• Excerpt
◆ ◆ ◆ ◆ ◆ ◆ ◆

Wednesday, 21 May 2014

What Role for Transparency in Trade Treaties Including IP?

Trade and IP – Africa is no stranger to the intricate way in which these two are linked.  Scholars in America like to talk about this is a “new” conflation, but in the context of development in Africa, it seems the two have always been connected.

This week, American University Washington College of Law Program on Information Justice and Intellectual Property hosted a panel on Transparency and the Democratic Process in Trade Negotiations.  Lucky for those of us not in Washington, DC, the panel was streamed live and later posted on the school’s website. Evident by the host and list of speakers, if not by the panel title itself, this group is primarily interested in trade negotiations with respect to intellectual property. 

The panelists consisted of: Sean Flynn, professor at American University and well-known expert on the intersection of trade and IP; David Levine, professor at Elon University School of Law in North Carolina whose work focuses on “intellectual property law’s impact on public and private secrecy;” Peter Maybarduk, a human rights lawyer and advocate for access to medicines; Laura Roselle, a Political Science professor at Elon University who specializes in international political communication; and Susan Sell, professor at George Washington University and probably the most prominent non-lawyer in the IP and development conversation.

Mr. Maybarduk began the conversation with a look at the influence trade treaties have on domestic law.  His argument was essentially that trade treaties control a country’s ability to enact laws.  This prevents the populace from having a say in their own laws.  Thus, this is a very bad thing.  His desired process for treaty negotiations is that a working paper of the treaty should be released after every round of negotiations.  [This Little Leo has some concerns about both the underpinnings of this argument and the desired process, but this is not her soap box, so she’ll keep them to herself.  Feel free to email or leave a comment if you’d like to discuss.]

Ms. Rosselle had the opportunity to speak next and in many ways provided a counterpoint to Mr. Maybarduk.  She spoke about the elements needed for a treaty to be viewed as legitimate.  These included narrative and achievability components.  Transparency can be part of the narrative component; those in favor of secrecy often focus on the achievability component.  Too many cooks in the kitchen can spoil the meal. Narratives come in several types, like identity of the state, policy narratives and a narrative about the international system itself.  For a country like the United States where the identity of the state narrative includes freedom of speech and democratic involvement of the people, it is difficult to reconcile secrecy and the state identity narrative.  Ms. Rosselle also spoke of how the international system narrative is going through a huge shift since the end of the Cold War.  During the Cold War, there were two sides and every player was really just a part of one of the two main players.  Now, there are many more players at the table, with many different needs. Additionally, technological advances have made it much easier for groups and individuals who would not have been players before to disrupt negotiations.

◆ ◆ ◆ ◆ ◆ ◆ ◆

• Questions to answer
(a) Name every panelist the blog post on transparency in trade talks lists.
(b) Answer these from the blog post on transparency in trade talks:
(i) Who hosted the panel?
(ii) What did Mr. Maybarduk want released after every round of negotiations?
(iii) Which two components did Ms. Rosselle name as needed for a treaty to be seen as legitimate?
(c) Carry on the blog post on transparency in trade talks from its last sentence.

• Data for review
◆ ◆ ◆ ◆ ◆ ◆ ◆

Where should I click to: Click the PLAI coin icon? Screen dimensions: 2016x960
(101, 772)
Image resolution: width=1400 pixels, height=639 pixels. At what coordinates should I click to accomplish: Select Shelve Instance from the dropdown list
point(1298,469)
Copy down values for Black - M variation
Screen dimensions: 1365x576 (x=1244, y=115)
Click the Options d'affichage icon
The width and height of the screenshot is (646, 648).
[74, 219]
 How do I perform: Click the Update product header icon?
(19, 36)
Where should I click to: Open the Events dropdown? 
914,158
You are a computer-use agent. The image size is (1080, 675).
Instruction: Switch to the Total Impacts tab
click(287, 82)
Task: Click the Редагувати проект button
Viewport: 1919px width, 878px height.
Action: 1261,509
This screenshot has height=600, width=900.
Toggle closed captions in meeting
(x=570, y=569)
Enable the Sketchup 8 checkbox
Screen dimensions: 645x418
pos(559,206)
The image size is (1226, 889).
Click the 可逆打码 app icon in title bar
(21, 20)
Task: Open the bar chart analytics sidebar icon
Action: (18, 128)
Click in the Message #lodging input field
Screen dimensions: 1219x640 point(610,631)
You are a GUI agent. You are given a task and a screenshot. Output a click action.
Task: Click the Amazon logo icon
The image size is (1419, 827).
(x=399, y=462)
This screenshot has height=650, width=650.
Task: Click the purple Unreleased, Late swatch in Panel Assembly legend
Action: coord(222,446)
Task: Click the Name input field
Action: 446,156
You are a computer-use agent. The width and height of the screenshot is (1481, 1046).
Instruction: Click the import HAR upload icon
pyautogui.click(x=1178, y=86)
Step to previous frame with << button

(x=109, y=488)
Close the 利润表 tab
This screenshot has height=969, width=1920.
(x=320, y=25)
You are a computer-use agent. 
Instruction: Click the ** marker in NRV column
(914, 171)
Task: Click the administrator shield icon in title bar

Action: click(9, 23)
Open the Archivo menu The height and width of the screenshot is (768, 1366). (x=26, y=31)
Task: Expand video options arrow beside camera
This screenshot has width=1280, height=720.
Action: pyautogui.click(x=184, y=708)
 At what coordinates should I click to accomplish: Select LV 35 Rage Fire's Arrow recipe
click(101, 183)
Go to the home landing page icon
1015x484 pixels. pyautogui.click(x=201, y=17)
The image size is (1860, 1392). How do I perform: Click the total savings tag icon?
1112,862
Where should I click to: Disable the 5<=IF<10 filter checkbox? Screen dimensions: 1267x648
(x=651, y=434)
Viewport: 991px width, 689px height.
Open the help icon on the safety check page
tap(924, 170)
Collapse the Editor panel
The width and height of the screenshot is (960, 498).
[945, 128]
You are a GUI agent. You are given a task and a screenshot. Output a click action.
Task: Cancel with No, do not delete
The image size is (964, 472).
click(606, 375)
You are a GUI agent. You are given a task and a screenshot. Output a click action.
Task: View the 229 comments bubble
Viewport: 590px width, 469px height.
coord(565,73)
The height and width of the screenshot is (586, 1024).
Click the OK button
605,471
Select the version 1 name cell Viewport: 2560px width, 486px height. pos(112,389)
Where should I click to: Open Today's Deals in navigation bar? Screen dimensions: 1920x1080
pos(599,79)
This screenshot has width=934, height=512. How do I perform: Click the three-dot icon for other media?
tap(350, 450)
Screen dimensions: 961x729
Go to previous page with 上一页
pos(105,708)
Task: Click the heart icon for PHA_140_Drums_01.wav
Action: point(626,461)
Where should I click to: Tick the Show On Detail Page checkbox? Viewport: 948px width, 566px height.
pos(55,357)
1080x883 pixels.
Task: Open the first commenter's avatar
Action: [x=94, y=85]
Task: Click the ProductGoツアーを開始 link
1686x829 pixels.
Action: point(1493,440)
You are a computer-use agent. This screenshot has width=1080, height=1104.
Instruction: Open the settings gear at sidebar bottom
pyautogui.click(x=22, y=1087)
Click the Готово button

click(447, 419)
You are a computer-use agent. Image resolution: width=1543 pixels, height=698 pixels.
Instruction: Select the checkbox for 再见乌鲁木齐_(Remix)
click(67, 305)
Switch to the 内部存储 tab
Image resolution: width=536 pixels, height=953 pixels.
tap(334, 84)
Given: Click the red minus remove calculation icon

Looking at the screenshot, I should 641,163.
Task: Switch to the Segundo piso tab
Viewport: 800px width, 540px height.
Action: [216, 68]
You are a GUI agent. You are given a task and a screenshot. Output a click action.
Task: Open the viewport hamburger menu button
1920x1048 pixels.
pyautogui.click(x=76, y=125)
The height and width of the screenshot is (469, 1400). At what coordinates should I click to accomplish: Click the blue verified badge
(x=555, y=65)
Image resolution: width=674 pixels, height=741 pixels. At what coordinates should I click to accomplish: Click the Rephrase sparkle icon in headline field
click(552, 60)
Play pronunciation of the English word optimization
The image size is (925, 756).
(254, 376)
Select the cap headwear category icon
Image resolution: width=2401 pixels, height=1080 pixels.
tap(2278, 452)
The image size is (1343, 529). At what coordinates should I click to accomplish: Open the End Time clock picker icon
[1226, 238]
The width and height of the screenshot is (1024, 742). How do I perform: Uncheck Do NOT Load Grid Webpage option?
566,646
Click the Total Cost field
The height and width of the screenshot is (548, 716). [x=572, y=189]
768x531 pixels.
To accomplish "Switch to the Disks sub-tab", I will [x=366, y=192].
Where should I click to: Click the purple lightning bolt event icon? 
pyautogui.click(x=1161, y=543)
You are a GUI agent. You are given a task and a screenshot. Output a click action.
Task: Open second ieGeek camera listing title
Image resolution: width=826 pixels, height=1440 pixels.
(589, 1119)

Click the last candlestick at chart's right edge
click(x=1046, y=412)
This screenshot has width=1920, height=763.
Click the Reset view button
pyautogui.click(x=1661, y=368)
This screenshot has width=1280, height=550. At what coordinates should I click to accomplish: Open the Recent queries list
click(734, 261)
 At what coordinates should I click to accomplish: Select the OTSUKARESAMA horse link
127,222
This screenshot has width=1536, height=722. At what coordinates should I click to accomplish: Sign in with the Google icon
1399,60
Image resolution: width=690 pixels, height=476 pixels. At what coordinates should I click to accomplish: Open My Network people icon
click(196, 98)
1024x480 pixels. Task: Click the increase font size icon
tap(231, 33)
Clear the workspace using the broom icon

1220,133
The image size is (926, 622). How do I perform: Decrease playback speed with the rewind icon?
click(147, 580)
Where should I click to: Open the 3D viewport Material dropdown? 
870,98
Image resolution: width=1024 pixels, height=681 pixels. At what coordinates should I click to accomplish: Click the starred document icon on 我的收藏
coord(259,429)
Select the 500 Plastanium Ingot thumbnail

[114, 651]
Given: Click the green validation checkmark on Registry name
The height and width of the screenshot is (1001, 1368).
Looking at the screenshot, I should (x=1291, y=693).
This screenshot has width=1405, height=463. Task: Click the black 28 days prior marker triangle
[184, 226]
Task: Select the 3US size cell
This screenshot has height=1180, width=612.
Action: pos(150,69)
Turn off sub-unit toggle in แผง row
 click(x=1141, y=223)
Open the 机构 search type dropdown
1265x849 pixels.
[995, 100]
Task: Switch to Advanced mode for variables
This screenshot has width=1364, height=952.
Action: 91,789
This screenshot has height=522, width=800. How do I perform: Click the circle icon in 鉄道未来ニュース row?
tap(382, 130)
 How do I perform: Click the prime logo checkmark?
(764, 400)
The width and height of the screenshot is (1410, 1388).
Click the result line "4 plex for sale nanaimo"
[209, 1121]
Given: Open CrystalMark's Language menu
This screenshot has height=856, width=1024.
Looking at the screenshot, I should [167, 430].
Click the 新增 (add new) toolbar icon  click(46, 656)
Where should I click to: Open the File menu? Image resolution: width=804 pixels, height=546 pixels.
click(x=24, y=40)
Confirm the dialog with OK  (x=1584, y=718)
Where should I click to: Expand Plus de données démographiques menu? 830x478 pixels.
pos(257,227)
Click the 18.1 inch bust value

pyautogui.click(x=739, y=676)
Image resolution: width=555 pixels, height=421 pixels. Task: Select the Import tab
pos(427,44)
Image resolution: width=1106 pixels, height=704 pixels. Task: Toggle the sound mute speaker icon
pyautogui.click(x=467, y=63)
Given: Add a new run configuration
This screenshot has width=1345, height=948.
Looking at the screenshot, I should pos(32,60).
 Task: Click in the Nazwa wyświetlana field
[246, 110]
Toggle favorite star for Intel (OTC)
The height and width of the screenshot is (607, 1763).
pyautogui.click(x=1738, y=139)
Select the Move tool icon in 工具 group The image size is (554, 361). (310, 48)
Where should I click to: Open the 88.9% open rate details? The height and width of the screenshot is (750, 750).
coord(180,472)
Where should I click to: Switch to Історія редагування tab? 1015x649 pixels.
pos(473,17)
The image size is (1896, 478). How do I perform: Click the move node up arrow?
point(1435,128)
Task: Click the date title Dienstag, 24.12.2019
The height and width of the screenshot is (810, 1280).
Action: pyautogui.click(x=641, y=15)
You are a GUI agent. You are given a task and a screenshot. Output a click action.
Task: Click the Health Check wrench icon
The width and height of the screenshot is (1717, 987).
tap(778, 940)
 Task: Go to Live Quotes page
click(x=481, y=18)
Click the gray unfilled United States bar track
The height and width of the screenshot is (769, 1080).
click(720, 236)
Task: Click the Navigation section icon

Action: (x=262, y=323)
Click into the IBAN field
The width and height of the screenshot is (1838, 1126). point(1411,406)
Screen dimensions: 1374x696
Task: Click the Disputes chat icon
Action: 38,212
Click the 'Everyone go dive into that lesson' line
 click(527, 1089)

◆ ◆ ◆ ◆ ◆ ◆ ◆

• Responses
(a) Sean Flynn, David Levine, Peter Maybarduk, Laura Roselle, Susan Sell

(b)
(i) American University Washington College of Law Program on Information Justice and Intellectual Property
(ii) A working paper of the treaty
(iii) Narrative and achievability components

(c)
Ms. Sell continued the discussion of how the treaty landscape has changed by discussing the shift from multi-lateral treaties to bi-lateral treaties.  This is something many in Africa have been watching closely, often for the reasons Ms. Sell stated.  She argues that the true targets in the recent EU-US trade negotiations are not the EU or US but China, Brazil, India and South Africa.  She also echoed Mr. Maybarduk’s concerns about countries (particularly the US in this case) not being able to change their domestic laws due to international obligations.  She argued that the US is exporting the worst parts of it’s IP laws and exclaimed “We’re not exporting fair use!”  Considering the verbatim fair use provision in Uganda’s (and Israel’s) copyright law, this Little Leo suggests that may not be an entirely correct statement.

Mr. Levine spoke on transparency itself.  What does it mean?  Are our leaks even transparent?  He expressed concern that we should know where our information is coming from and offered that good international negotiations should involve more exports on all sides of the issues so that divergent opinions can be heard.

Mr. Flynn, as the host of the program, wound up the conversation by recapping how American IP law-making has shifted from US regulatory arenas to the international sphere.

The program ended with a long segment of discussion and Q&As from the audience.  Sadly, though admittedly not unexpectedly, there was little mention of Africa aside from “we must save these unsuspecting countries from the terrible bilateral treaties that will be used against them as international standards.”  But that does not mean there isn’t good information in here for those of us who work in and care about the future of IP on the continent.  Transparency is one of those ideals that has been heavily integrated into the concept of democracy.  We see calls for it everywhere, anti-corruption movements and election monitoring are just two examples.  There’s a real opportunity here for discussion about transparency's role in treaty negotiations and the ways in which each country wishes to approach IP issues in their own trade negotiations.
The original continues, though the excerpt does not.